I've been thinking a lot about community and localism and the new economy lately. I'm sure that you've noticed more and more empty storefronts in Montclair Village and on Park St. Every day, the news media pounds the drums of economic gloom and doom, and customers like you ask me "Are you doing okay?," with a great deal of concern in their voice.
We're doing fine here at Farmstead, and thanks for asking. Business is down a bit, but it's down everywhere, and Carol, the staff and I are truly blessed to have located our shops in Alameda and Montclair Village - two communities that have been been more than superlative in supporting local, family owned businesses.
I wonder what my community would be like if there were no shoe repair shop and I'd have to drive miles to get a prescription filled or to have my computer repaired. I shudder when I think of the suburban sprawl that I see in my travels - chain stores, big boxes and franchise restaurants as far as the eye can see.

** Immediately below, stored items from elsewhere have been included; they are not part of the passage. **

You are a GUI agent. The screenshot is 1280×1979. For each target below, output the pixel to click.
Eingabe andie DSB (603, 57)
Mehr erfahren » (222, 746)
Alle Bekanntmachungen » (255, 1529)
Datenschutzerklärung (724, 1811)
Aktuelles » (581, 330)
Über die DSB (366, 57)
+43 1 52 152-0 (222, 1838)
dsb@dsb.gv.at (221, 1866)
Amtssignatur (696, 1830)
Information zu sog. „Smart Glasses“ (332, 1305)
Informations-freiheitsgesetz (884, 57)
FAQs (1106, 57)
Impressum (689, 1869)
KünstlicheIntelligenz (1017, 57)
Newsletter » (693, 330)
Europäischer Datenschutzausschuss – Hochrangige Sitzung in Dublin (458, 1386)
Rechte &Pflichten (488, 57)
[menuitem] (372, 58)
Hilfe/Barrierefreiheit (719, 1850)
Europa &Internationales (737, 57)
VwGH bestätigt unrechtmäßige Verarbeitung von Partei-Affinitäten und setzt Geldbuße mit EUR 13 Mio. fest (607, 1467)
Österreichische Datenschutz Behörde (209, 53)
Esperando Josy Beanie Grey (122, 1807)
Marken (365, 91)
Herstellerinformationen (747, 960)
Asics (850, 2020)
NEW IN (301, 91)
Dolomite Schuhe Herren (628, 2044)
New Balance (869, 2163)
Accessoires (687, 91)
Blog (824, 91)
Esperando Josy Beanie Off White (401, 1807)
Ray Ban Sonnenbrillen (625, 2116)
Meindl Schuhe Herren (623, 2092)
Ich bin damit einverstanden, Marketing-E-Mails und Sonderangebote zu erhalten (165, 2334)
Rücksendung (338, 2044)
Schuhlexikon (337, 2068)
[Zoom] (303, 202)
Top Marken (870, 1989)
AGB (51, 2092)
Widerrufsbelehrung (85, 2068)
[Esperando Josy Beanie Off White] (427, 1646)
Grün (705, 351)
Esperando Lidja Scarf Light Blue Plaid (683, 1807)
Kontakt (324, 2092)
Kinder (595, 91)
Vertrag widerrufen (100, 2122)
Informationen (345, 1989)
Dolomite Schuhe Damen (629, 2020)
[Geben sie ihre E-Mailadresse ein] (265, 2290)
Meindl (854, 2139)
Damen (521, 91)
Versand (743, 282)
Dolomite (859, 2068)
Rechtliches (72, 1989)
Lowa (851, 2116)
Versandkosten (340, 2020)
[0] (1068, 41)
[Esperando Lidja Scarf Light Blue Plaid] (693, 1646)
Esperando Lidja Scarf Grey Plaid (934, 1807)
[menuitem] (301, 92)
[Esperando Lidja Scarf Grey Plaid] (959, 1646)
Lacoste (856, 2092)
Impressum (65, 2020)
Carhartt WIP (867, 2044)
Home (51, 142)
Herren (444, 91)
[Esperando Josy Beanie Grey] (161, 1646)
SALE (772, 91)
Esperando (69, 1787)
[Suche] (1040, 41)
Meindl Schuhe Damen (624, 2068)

I try to shop locally, and go out of my way whenever possible to buy from locally owned businesses. It may cost me a buck or two more, but I feel that somehow I am paying it forward. I understand that I have a responsibility to keep my hard earned dollars in my own community.
Yet, I still get my DVDs from Netflix, my toilet paper from Costco and dog treats from Trader Joe's instead of the local alternatives, and I occasionally just have to have a burger from In and Out instead of the sublime ones available at The Wood Tavern.
Does occasionally shopping at big boxes make me an evil hypocrite? I don't think so. What it does mean is that perhaps we could all be a bit more conscious of the economic power that each of us possess in our wallets and purses. This isn't meant to be a plea for you to spend more money at Farmstead (although we'd certainly welcome your patronage), just a reminder to maybe think about the potential ramifications of the choices that we all make each and every day.